##### Records shown #####

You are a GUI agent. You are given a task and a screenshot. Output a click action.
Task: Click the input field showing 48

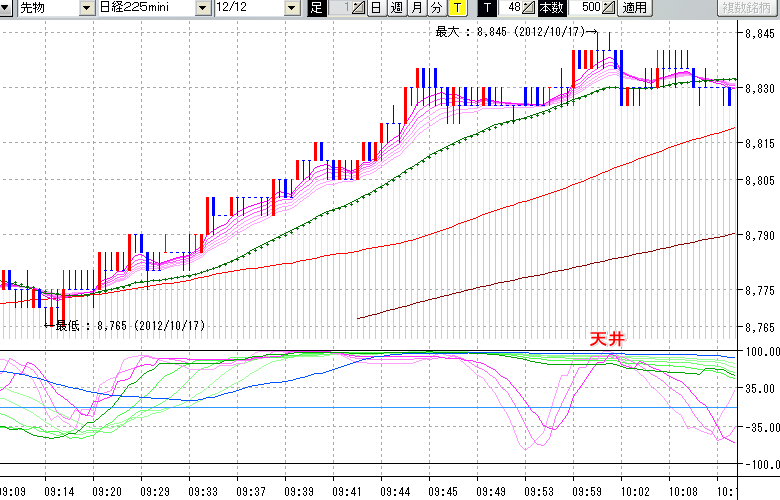[x=510, y=8]
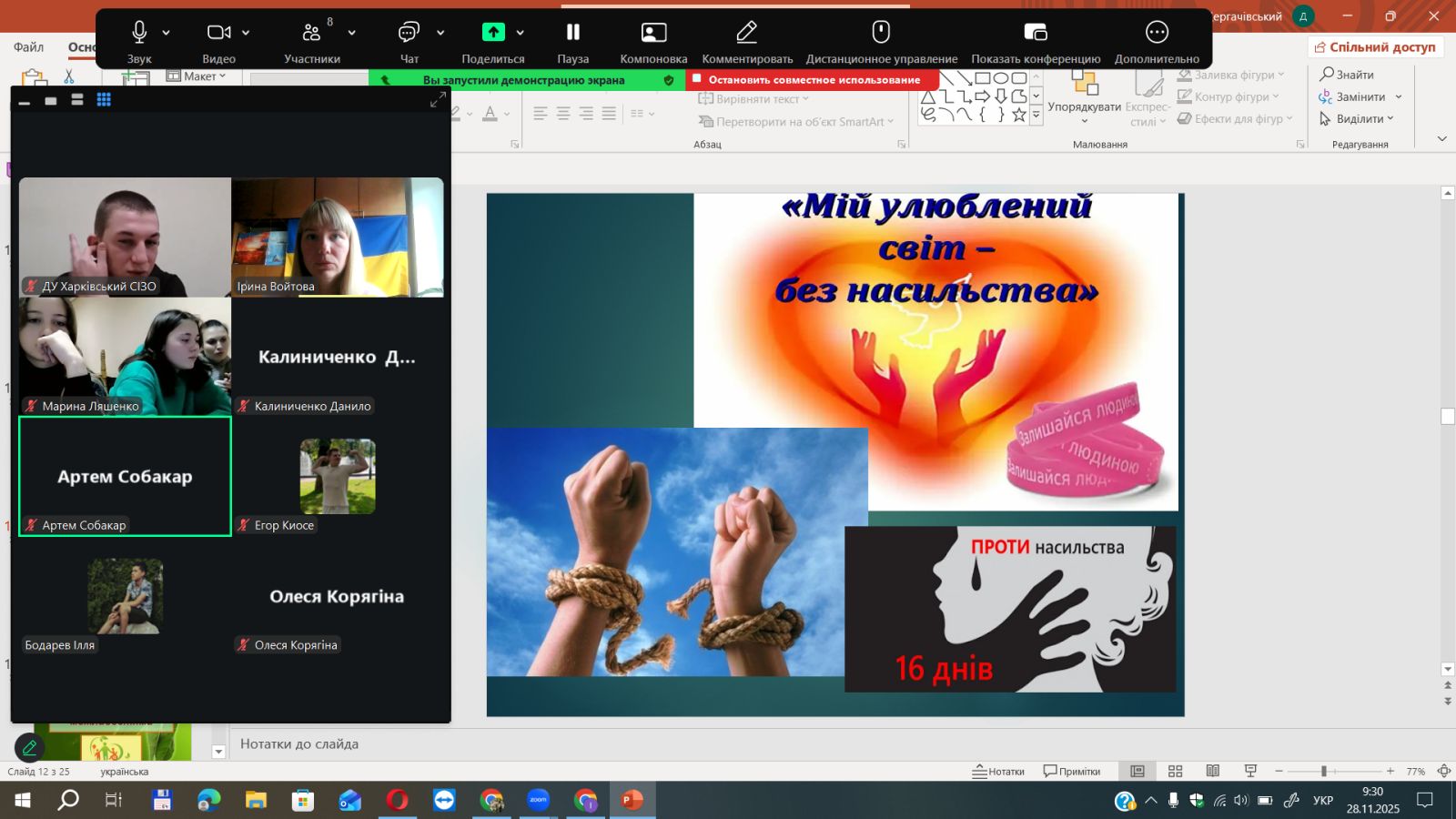Open the Дополнительно more options icon
This screenshot has width=1456, height=819.
pyautogui.click(x=1157, y=33)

#####

_What you need to do_:
Repeat the data above exactly, images excluded.

_Exercise solution_:
You are a GUI agent. You are given a task and a screenshot. Output a click action.
Task: Click the input field showing 48

[x=510, y=8]
Open the Дополнительно more options icon
This screenshot has width=1456, height=819.
pyautogui.click(x=1157, y=33)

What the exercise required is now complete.